L'immunité diplomatique est un privilège accordé par le droit international spécifiquement aux individus représentant leur État en qualité diplomatique officielle. Une personne acquérant la citoyenneté par l'investissement n'a pas endossé de rôle diplomatique. Lui accorder un passeport diplomatique représenterait fondamentalement mal son statut auprès de la communauté internationale. Si une telle personne commettait un crime dans un autre pays alors qu'elle voyageait avec un passeport diplomatique frauduleux, cela créerait un incident international grave et minerait la crédibilité du pays émetteur.
Les nations de CBI légitimes — Malte, le Portugal, Antigua, la Dominique, etc. — comprennent clairement ce principe. Elles délivrent des passeports biométriques standards qui accordent un accès sans visa ou avec visa à l'arrivée dans de nombreux pays. Elles ne délivrent explicitement pas de passeports diplomatiques aux citoyens ordinaires. Tout programme prétendant offrir des passeports diplomatiques aux investisseurs de CBI est presque certainement frauduleux. C'est l'un des signaux d'alarme les plus évidents lors d'une vérification de CBI.
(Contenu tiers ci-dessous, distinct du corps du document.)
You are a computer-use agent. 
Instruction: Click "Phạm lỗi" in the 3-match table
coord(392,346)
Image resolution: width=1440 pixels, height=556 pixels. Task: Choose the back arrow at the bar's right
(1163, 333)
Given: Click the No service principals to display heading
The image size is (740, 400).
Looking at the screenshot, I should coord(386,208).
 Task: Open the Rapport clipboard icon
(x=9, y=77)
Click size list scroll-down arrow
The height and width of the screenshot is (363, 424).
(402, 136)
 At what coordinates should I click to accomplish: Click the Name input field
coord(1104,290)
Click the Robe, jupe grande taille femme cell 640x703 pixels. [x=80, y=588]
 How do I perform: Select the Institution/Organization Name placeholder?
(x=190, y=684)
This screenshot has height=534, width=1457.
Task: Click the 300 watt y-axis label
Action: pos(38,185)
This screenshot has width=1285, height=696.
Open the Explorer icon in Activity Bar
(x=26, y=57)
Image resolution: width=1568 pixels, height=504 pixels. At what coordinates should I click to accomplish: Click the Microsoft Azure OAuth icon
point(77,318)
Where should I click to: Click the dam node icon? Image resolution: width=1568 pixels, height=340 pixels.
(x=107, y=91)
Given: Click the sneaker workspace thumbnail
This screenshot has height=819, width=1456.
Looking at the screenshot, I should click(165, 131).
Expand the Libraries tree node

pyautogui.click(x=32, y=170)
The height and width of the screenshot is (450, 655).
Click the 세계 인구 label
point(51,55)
Plusieurs cas médiatisés ont impliqué des passeports diplomatiques frauduleux ou douteux. Les Comores sont devenues célèbres dans les années 1990 et 2000 pour avoir délivré des passeports diplomatiques à des hommes d'affaires sans lien légitime avec le pays en échange d'argent liquide. Ces passeports ont été signalés comme frauduleux par les autorités frontalières du monde entier. Plus récemment, certains pays d'Afrique de l'Ouest ont délivré des passeports diplomatiques que les agences internationales de maintien de l'ordre ont identifiés comme potentiellement frauduleux ou obtenus par la corruption.
Le scandale des Tonga est instructif : les Tonga ont délivré des centaines de passeports diplomatiques à des hommes d'affaires chinois au début des années 2000, créant une situation où des voyageurs d'affaires chinois possédaient un statut diplomatique tongan sans aucun lien légitime avec les Tonga. Cela a gravement endommagé la crédibilité internationale des Tonga et a conduit à des restrictions sur l'acceptation du passeport diplomatique tongan dans le monde entier.
L'OCDE, INTERPOL et divers organismes d'application de la loi ont publié des directives mettant en garde contre l'acceptation de passeports diplomatiques provenant de pays connus pour les avoir vendus ou accordés en dehors des canaux diplomatiques normaux. Les autorités frontalières des pays développés signalent désormais les passeports diplomatiques de certaines nations pour un contrôle renforcé. Cela a effectivement réduit la valeur des passeports diplomatiques délivrés frauduleusement — ils offrent moins de commodité de voyage que les passeports standards légitimes de ces mêmes pays.